** START OF Recorded data **

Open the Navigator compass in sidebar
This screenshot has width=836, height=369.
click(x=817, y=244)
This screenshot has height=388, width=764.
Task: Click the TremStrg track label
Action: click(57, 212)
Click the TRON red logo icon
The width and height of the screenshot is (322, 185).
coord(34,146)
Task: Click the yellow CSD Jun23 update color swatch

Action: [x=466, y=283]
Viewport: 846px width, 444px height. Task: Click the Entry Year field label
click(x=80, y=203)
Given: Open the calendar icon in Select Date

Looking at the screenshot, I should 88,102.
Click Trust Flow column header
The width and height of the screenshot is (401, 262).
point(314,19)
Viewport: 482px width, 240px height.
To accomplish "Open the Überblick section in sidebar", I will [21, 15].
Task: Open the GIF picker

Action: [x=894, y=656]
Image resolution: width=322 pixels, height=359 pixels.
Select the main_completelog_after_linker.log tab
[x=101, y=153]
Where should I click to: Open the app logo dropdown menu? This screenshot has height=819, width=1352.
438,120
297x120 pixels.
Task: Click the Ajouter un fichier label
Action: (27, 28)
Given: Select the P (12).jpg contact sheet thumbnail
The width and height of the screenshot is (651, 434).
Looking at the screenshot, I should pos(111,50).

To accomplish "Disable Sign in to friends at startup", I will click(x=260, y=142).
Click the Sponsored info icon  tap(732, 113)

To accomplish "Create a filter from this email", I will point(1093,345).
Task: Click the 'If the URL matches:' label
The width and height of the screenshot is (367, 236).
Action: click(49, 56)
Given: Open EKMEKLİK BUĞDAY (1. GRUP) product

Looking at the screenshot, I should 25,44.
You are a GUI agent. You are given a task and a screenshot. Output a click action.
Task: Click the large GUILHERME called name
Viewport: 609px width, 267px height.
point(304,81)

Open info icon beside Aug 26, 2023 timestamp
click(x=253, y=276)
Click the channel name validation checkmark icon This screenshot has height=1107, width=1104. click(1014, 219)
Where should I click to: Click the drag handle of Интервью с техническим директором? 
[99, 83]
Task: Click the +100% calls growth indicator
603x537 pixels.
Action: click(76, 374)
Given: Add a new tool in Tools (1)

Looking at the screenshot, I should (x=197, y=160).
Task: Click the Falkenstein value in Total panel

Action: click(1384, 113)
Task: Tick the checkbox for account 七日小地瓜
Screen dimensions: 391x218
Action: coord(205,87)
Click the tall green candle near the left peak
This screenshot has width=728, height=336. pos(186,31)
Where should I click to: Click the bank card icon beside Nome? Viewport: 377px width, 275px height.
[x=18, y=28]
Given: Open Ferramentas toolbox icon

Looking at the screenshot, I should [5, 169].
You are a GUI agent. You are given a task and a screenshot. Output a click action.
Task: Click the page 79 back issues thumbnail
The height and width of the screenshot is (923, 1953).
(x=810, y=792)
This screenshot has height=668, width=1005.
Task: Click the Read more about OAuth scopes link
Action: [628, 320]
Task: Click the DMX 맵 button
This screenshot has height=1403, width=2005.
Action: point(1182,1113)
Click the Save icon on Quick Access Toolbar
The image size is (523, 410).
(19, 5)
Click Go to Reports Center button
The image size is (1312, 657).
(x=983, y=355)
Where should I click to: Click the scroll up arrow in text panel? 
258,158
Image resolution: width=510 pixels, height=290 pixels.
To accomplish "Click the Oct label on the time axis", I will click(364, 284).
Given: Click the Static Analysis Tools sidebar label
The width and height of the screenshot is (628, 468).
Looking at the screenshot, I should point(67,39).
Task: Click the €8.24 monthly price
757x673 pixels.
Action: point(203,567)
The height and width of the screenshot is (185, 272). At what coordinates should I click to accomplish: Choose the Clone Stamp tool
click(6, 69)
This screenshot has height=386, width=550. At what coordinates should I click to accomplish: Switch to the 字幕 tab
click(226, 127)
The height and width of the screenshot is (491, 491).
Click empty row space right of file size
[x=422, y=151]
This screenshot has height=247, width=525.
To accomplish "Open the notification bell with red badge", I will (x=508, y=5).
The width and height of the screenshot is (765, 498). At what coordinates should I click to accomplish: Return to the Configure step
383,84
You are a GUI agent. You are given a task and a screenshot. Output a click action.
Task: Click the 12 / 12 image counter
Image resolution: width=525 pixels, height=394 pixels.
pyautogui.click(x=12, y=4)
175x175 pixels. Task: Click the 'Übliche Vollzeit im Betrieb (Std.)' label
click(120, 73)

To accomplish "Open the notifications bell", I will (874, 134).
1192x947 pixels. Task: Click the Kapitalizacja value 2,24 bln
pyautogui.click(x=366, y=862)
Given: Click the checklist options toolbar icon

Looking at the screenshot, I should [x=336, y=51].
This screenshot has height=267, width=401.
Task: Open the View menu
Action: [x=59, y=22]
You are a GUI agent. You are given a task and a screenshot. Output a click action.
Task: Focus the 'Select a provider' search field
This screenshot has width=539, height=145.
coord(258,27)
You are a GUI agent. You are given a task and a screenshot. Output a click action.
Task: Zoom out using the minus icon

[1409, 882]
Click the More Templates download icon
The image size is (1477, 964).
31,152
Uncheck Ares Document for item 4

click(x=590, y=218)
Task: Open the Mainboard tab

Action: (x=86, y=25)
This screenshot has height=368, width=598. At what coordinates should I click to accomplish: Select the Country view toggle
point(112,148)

** END OF Recorded data **

• **Stated task**
Repeat the lines of the data above exactly, from the line with "Given: Click the checklist" up to and including the line with "Action: [x=59, y=22]".

• **Response**
Given: Click the checklist options toolbar icon

Looking at the screenshot, I should [x=336, y=51].
This screenshot has height=267, width=401.
Task: Open the View menu
Action: [x=59, y=22]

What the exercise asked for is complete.